Adjusting Your Tax Withholdings after Filing a Chapter 13 Bankruptcy in St. Paul, Minnesota
Filing a Chapter 13 bankruptcy is a helpful tool to deal with overwhelming debt. A Chapter 13 bankruptcy allows a debtor to pay as much as they can afford in a three to five year repayment plan. After three to five years, a debtor will receive a bankruptcy discharge of their remaining debts. How much a debtor pays each month, is impacted by their monthly expenses and the deductions from their paystubs. A debtor must pay all of their disposable income each month as a payment to their creditors in a Chapter 13 bankruptcy. A debtor’s disposable income is calculated by taking their gross income and subtracting their deductions, including taxes, and all of their other monthly expenses. Disposable income is the amount that remains.

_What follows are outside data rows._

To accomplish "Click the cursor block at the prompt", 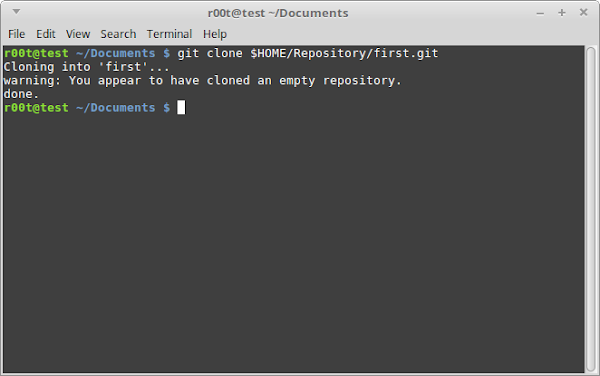I will coord(181,107).
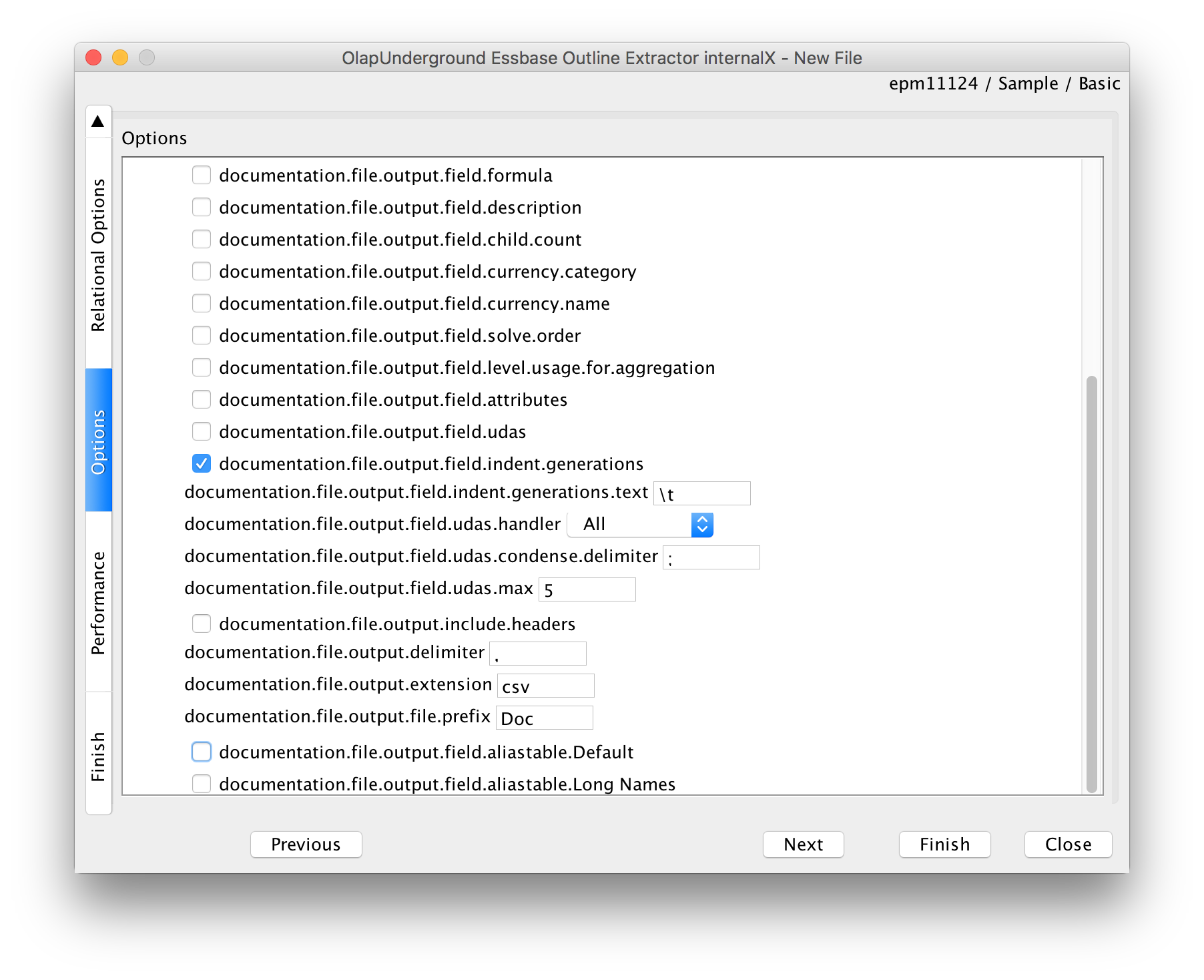Click the Previous button
This screenshot has height=980, width=1204.
coord(306,844)
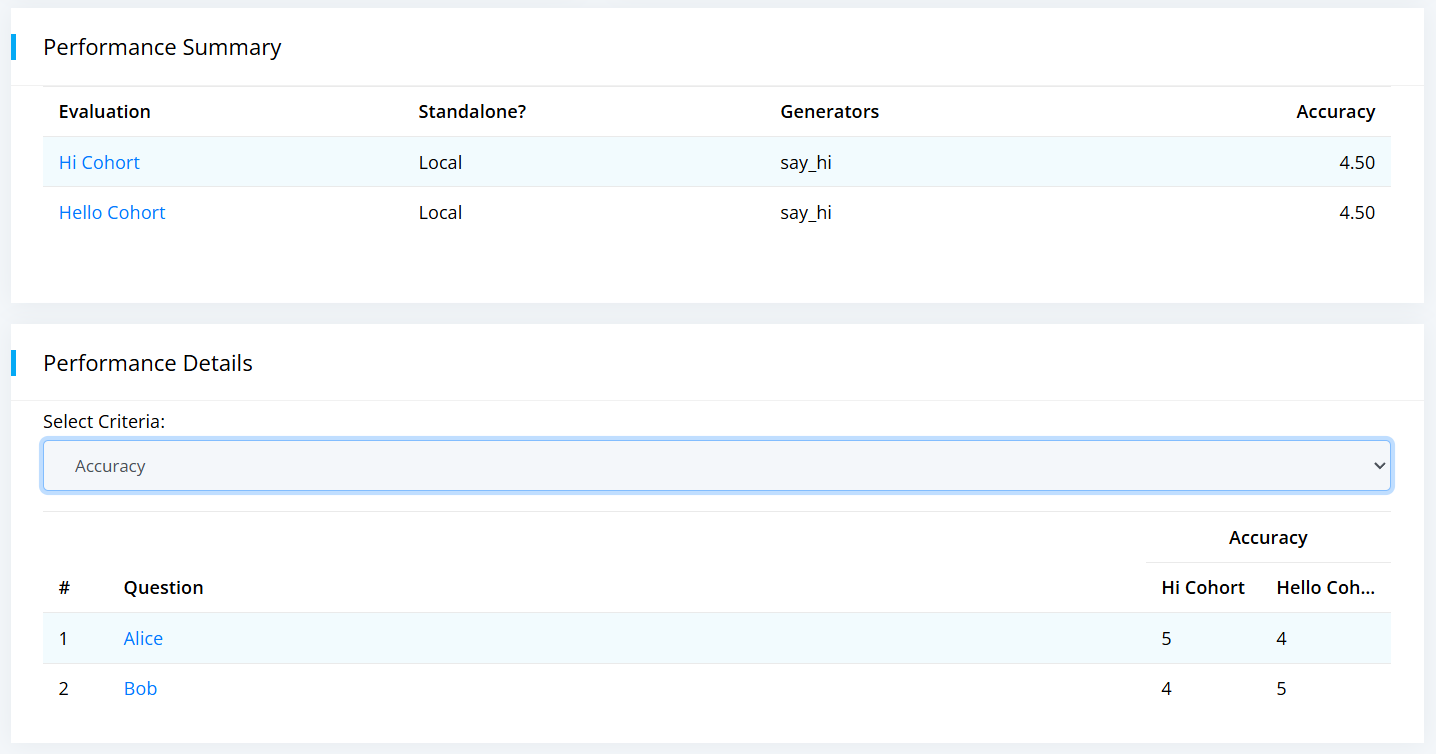
Task: Open the Alice question link
Action: (143, 638)
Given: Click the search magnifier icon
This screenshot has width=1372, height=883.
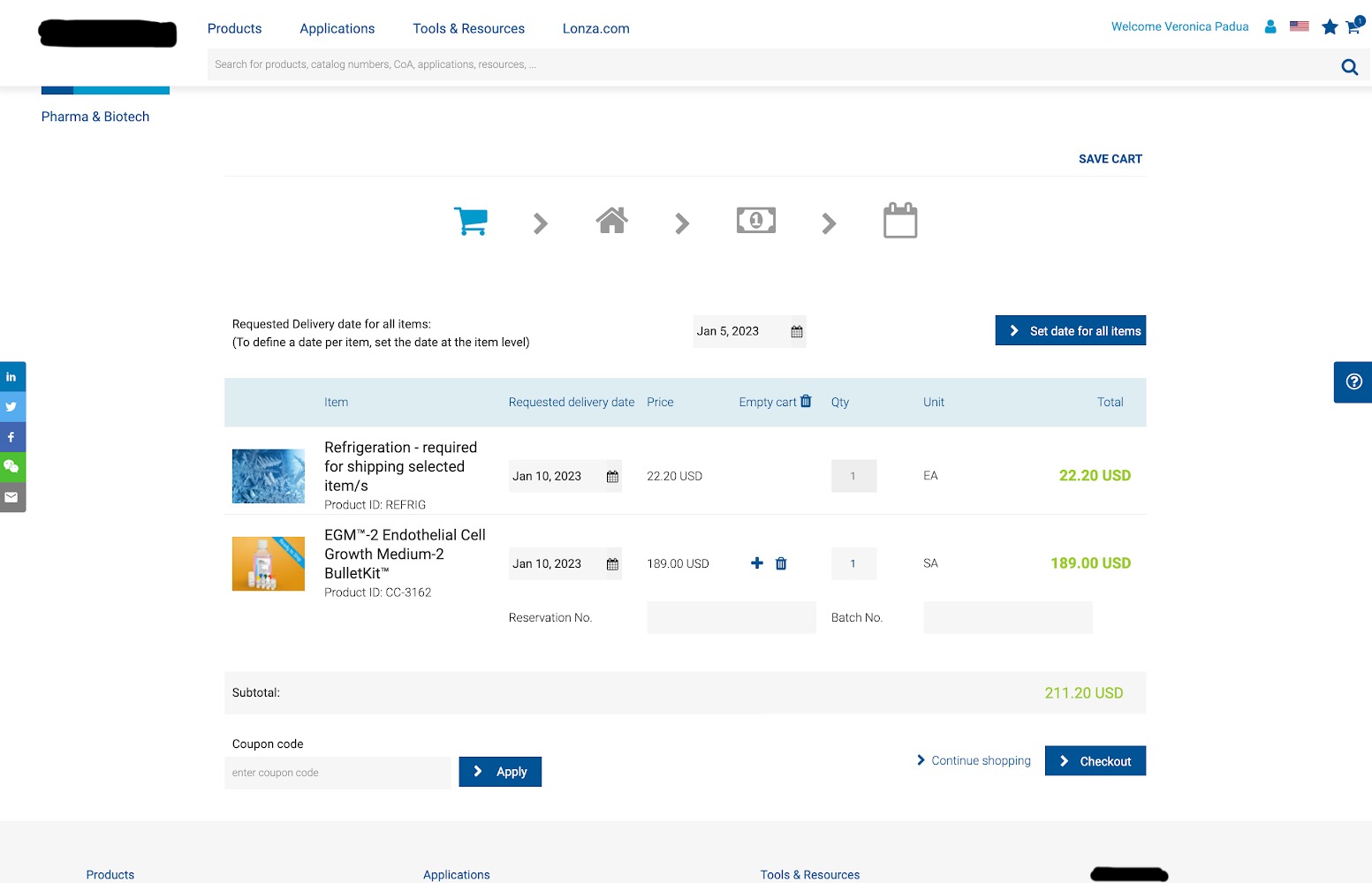Looking at the screenshot, I should click(1349, 66).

The more taxes that are withheld from a debtor’s paycheck, the lower the amount of disposable income that is available to pay creditors. The benefit of increasing or maximizing one’s tax withholdings, is that it makes a debtor’s monthly Chapter 13 payments lower and more affordable. However, the downside is that even though a debtor’s monthly payment may be lower, this could result in a large tax refund from the federal and state government at the end of the year. When a debtor receives a large tax refund, they may need to turnover a portion of the refund to the bankruptcy trustee, as an additional Chapter 13 plan payment. The bankruptcy trustee will use that portion of the refund to pay the debtor’s creditors. In Minnesota, the Chapter 13 trustee’s office allows a debtor to file jointly with their spouse, and keep $2,000 of their tax refund for themselves. If the debtor is a single tax filer, the Chapter 13 trustee’s office will allow the debtor to keep $1,200. In addition to this, the Chapter 13 trustee’s office will also allow the debtor to keep any portion of their tax refund that comes from Minnesota working family credit or earned income credit. Anything else will need to be turned over to the bankruptcy trustee.

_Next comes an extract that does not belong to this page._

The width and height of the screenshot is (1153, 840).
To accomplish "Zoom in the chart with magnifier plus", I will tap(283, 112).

Since some debtors would rather keep their tax refunds during a Chapter 13 bankruptcy, those debtors may opt to increase their tax withholdings from their paystubs, so that they do not end up with a large refund they will need to turnover to the bankruptcy trustee. In some cases, a debtor’s tax withholdings from their paystubs may be too low. This is a common issue, typically for high income earners, who have a large amount of tax debt prior to filing a Chapter 13 bankruptcy. For these individuals, a Chapter 13 bankruptcy can greatly help them by allowing them to pay their taxes over a three-five year plan. However, since a Chapter 13 bankruptcy only allows debtors to pay and discharge certain tax debt that was incurred before their bankruptcy case was filed, these individuals are best advised to increase their tax withholdings after they file their Chapter 13 case. This ensures that they do not continue to incur large debt at the end of each year while they are in the bankruptcy.
Tax withholdings have a large impact on a debtor’s monthly Chapter 13 payments and also has a large impact on how much will have to go to creditors. It will also impact the amount of tax refund a debtor receives and has to turnover to the bankruptcy trustee throughout the Chapter 13 bankruptcy. In order to ensure that a debtor’s tax withholdings are adjusted properly to maximize the benefit to the debtor in their Chapter 13 plan, one should consult with an experienced bankruptcy attorney.